The Pendennis Club has been the venue for numerous debutante presentations and parties along with other major social events of the year.

Periodically since at least 1941, the Pendennis Club has hosted a stag boxing night–with a boxing ring set up in the club's grand Georgian ballroom. On February 19, 1960, then Cassius Clay (Muhammad Ali) participated in this event, in which he scored a third-round technical knockout over Ronnie Craddock, whom he had also just beaten in the recent Golden Gloves heavyweight final. Later that year, he participated in the Olympics and turned professional. His participation in the club's event is not surprising since at least five of the eleven Louisville men who sponsored him in his early years were Club members.
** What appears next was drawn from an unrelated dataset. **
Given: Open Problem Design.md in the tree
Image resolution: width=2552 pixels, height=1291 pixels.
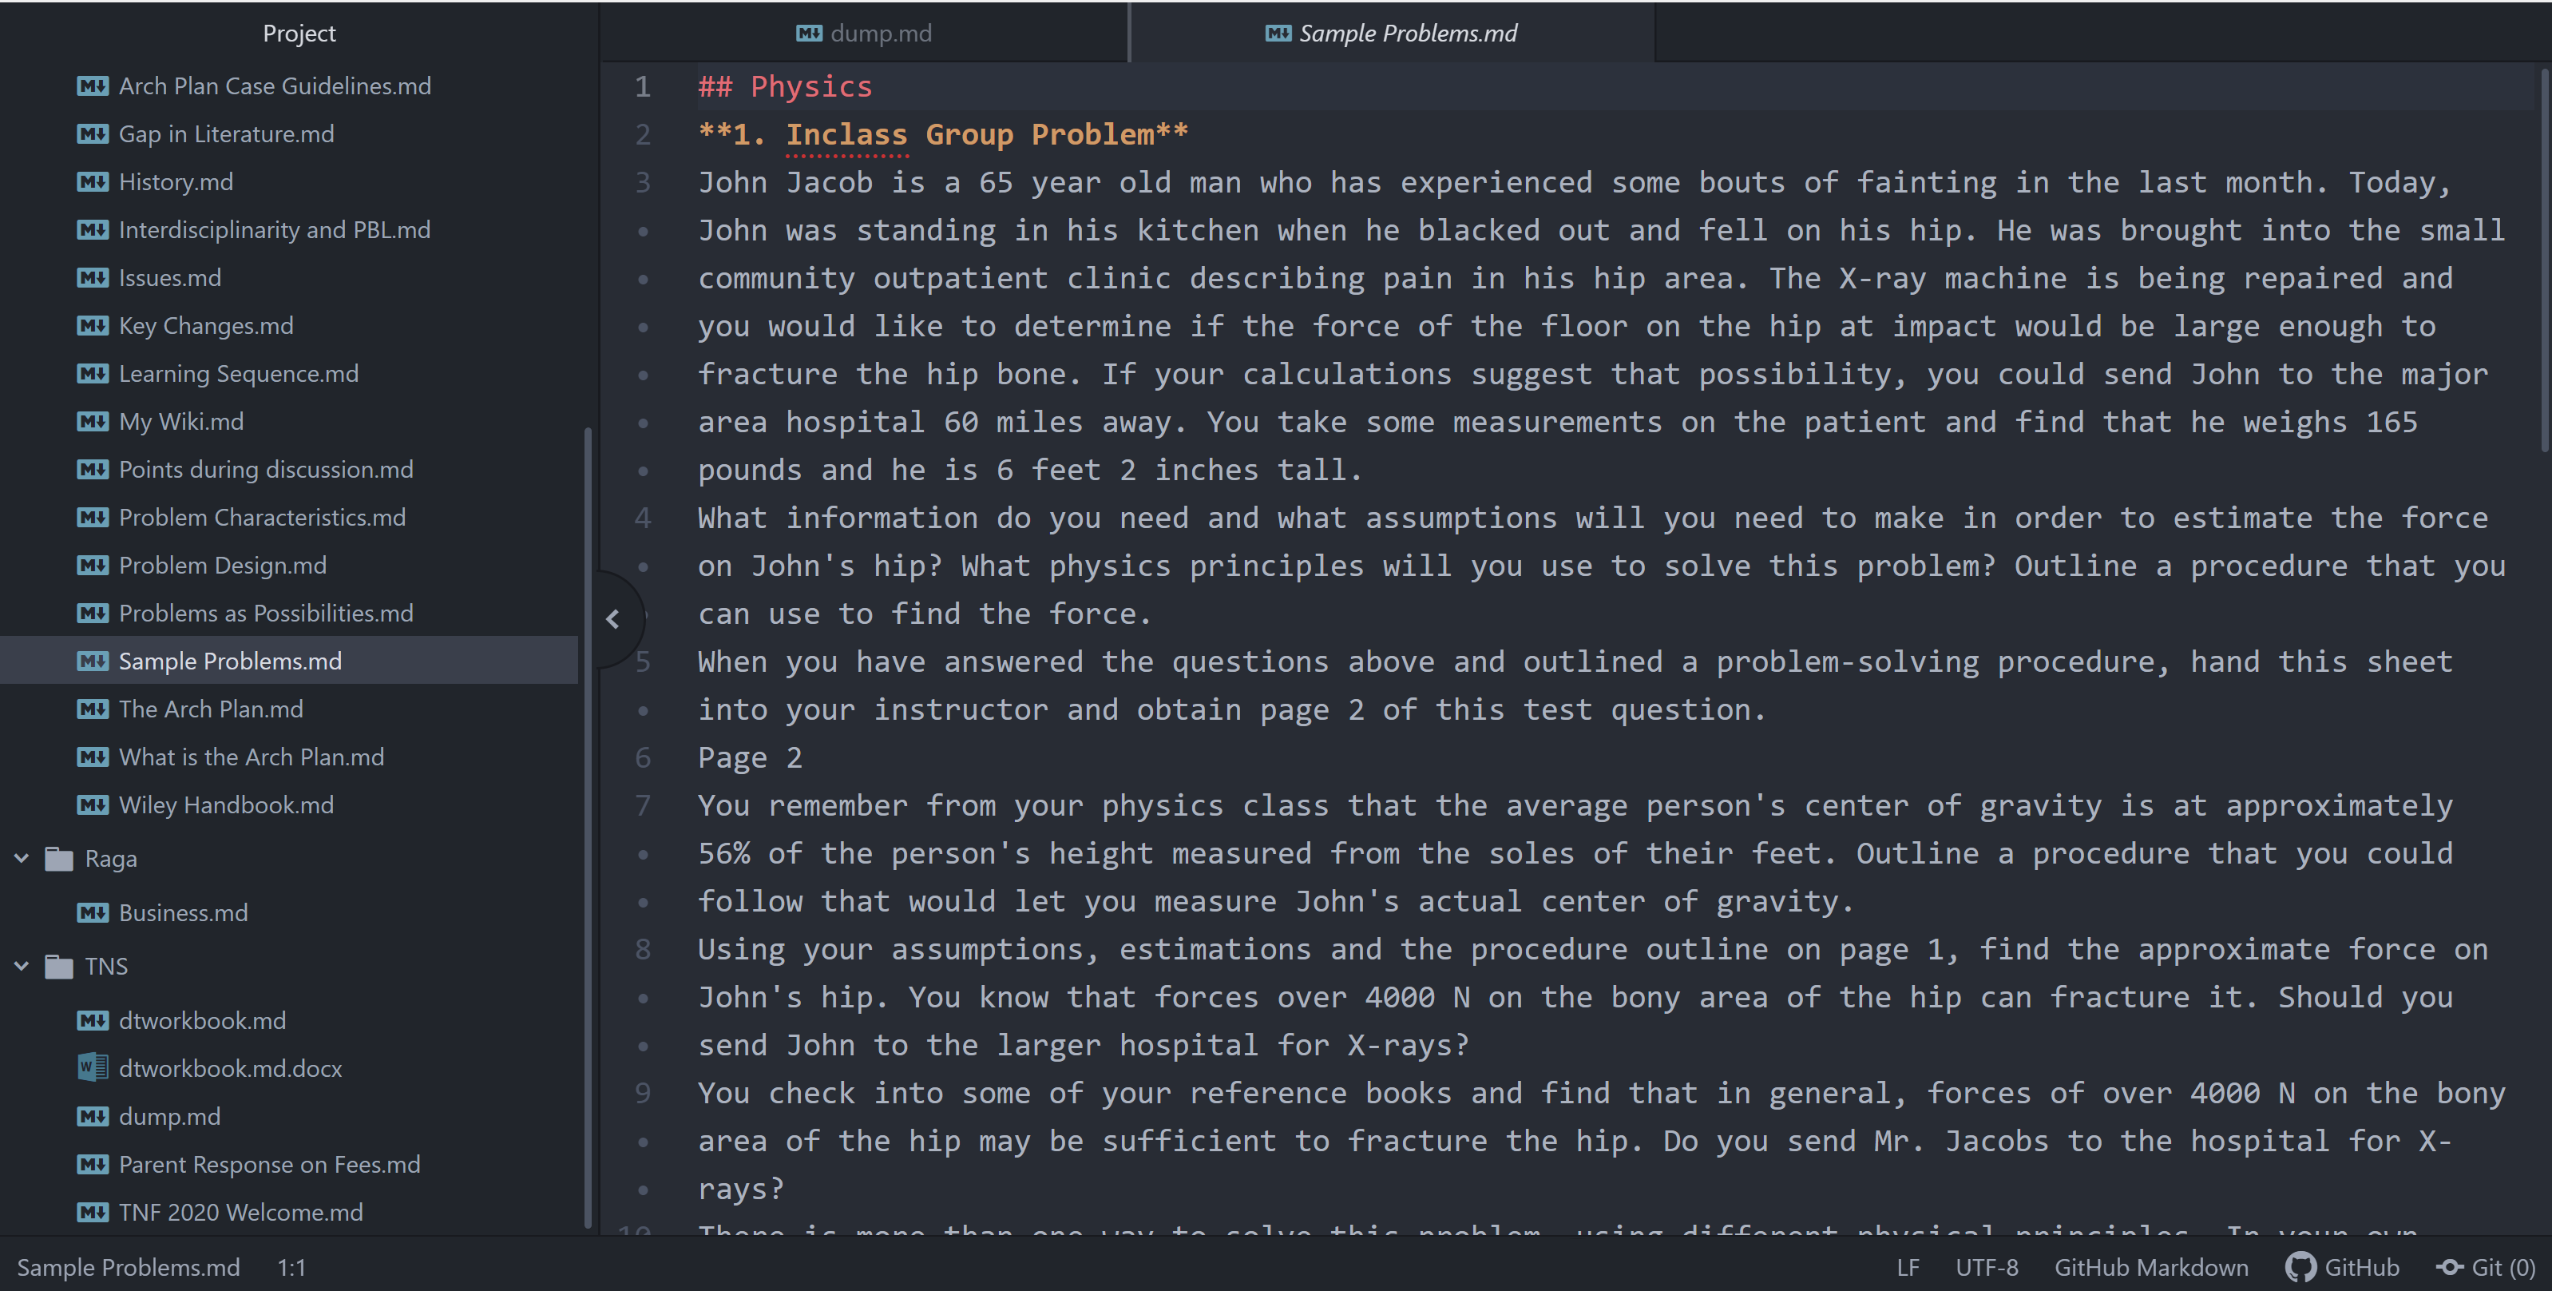Looking at the screenshot, I should pos(222,566).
That was not the only notable event in the club's ballroom as it was the setting for the "Belmont Ball" scene in the 2010 Disney movie Secretariat on October 9, 2009.

Numerous Club events have long accompanied the annual running of the Kentucky Derby. Various celebrities and royalty have been guests at the club for these events, including at its very popular Post Derby Party on the night of the race.